PROBLEM: Where the line with "Check the 572744 part number" appears below, start writing out lines exactly, and finish with the line with "Open the All", which is included; write out nothing else.

SOURCE MATERIAL:
--- START ---

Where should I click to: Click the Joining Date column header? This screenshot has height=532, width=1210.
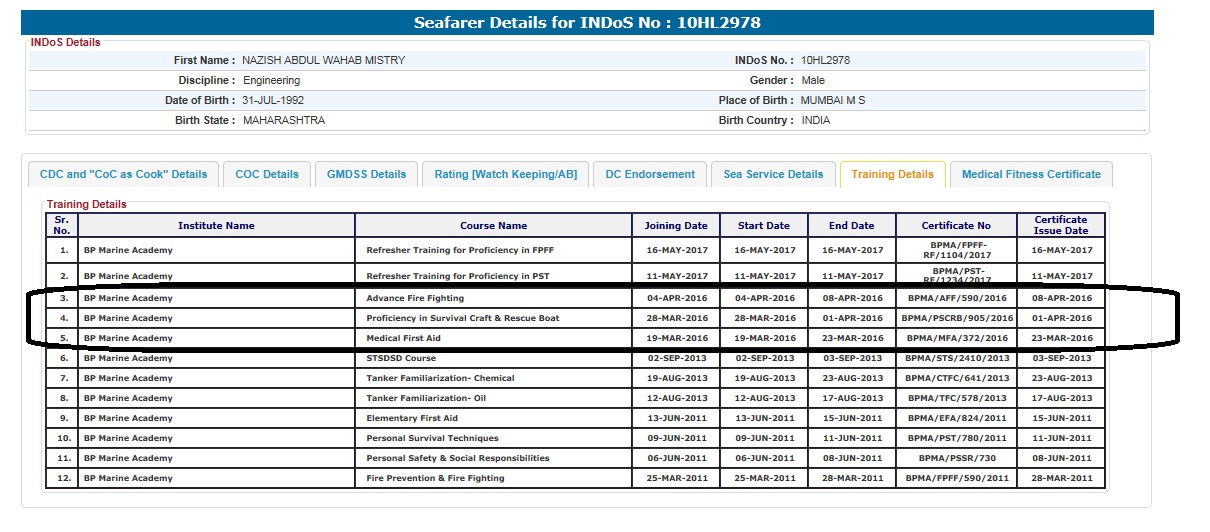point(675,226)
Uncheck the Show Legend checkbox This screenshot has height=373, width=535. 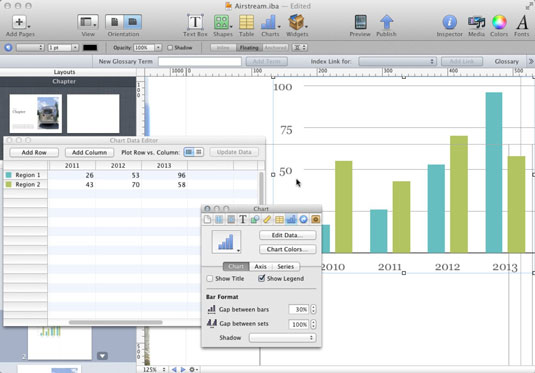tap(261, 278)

--- END ---
--- START ---

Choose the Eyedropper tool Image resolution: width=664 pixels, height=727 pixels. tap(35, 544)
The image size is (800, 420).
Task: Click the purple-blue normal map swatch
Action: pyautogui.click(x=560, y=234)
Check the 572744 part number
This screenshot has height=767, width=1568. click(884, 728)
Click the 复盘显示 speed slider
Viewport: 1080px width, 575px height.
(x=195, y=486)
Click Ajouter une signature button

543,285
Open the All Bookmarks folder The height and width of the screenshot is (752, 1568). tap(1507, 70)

--- END ---
--- START ---

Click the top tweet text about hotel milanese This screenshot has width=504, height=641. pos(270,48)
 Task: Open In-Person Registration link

--- END ---

SOLUTION BELOW:
Check the 572744 part number
This screenshot has height=767, width=1568. click(884, 728)
Click the 复盘显示 speed slider
Viewport: 1080px width, 575px height.
(x=195, y=486)
Click Ajouter une signature button

543,285
Open the All Bookmarks folder The height and width of the screenshot is (752, 1568). tap(1507, 70)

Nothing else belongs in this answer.